• _Given exercise_: State how many lines in the records below contain the string "what". Reply with the number alone.

:: Information supplied ::

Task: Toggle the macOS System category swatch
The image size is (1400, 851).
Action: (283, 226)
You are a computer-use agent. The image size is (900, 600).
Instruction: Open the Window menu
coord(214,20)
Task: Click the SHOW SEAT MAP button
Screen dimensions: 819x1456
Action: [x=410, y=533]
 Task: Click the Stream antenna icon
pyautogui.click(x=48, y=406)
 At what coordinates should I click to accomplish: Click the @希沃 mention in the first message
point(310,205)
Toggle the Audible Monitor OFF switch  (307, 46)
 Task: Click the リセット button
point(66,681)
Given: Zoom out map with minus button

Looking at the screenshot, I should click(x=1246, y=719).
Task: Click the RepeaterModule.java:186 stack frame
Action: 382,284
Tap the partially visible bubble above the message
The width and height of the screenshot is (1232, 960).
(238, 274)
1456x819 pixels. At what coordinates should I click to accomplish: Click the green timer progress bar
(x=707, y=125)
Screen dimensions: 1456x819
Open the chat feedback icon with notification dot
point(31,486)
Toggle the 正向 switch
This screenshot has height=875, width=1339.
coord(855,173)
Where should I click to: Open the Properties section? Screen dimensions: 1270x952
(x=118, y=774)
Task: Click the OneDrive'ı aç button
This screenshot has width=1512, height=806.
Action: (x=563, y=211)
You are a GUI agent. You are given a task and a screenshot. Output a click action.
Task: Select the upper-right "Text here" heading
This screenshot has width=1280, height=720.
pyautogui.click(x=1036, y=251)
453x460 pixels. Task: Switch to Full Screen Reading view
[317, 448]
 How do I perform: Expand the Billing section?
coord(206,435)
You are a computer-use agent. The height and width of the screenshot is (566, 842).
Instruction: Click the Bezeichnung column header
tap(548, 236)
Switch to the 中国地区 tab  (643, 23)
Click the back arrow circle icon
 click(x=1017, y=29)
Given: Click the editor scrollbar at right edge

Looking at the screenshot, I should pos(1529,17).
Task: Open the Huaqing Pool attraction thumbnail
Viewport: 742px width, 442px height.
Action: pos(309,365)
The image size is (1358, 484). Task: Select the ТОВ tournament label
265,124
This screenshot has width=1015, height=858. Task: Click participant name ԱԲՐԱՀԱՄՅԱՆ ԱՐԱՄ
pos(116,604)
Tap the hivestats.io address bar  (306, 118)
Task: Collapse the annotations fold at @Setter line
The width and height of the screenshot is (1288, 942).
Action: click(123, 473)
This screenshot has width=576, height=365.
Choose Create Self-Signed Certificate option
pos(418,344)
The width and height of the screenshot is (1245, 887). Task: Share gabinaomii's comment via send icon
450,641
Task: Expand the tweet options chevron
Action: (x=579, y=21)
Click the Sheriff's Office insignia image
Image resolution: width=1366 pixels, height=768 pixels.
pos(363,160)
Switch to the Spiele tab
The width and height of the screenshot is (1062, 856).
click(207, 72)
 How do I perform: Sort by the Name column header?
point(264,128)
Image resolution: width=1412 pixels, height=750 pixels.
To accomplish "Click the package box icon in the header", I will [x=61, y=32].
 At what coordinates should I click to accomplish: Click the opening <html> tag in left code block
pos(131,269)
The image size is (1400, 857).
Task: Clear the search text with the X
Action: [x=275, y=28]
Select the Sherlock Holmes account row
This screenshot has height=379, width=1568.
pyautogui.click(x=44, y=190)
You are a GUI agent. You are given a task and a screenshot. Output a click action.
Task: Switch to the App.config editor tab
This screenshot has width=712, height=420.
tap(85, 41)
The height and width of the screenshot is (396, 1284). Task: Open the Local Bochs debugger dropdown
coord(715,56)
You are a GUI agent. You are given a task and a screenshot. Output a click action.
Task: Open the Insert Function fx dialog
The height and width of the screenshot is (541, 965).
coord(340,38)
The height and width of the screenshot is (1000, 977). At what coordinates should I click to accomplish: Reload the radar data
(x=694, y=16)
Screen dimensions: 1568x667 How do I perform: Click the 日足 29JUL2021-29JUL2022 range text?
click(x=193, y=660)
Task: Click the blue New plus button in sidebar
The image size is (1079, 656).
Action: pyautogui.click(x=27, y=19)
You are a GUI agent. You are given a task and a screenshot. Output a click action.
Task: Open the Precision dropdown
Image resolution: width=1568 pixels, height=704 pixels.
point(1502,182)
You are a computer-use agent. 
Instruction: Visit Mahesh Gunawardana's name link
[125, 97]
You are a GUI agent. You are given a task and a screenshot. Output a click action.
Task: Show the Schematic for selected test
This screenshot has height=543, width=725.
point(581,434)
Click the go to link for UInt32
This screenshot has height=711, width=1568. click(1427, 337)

:::

• _Result for this exercise_: 4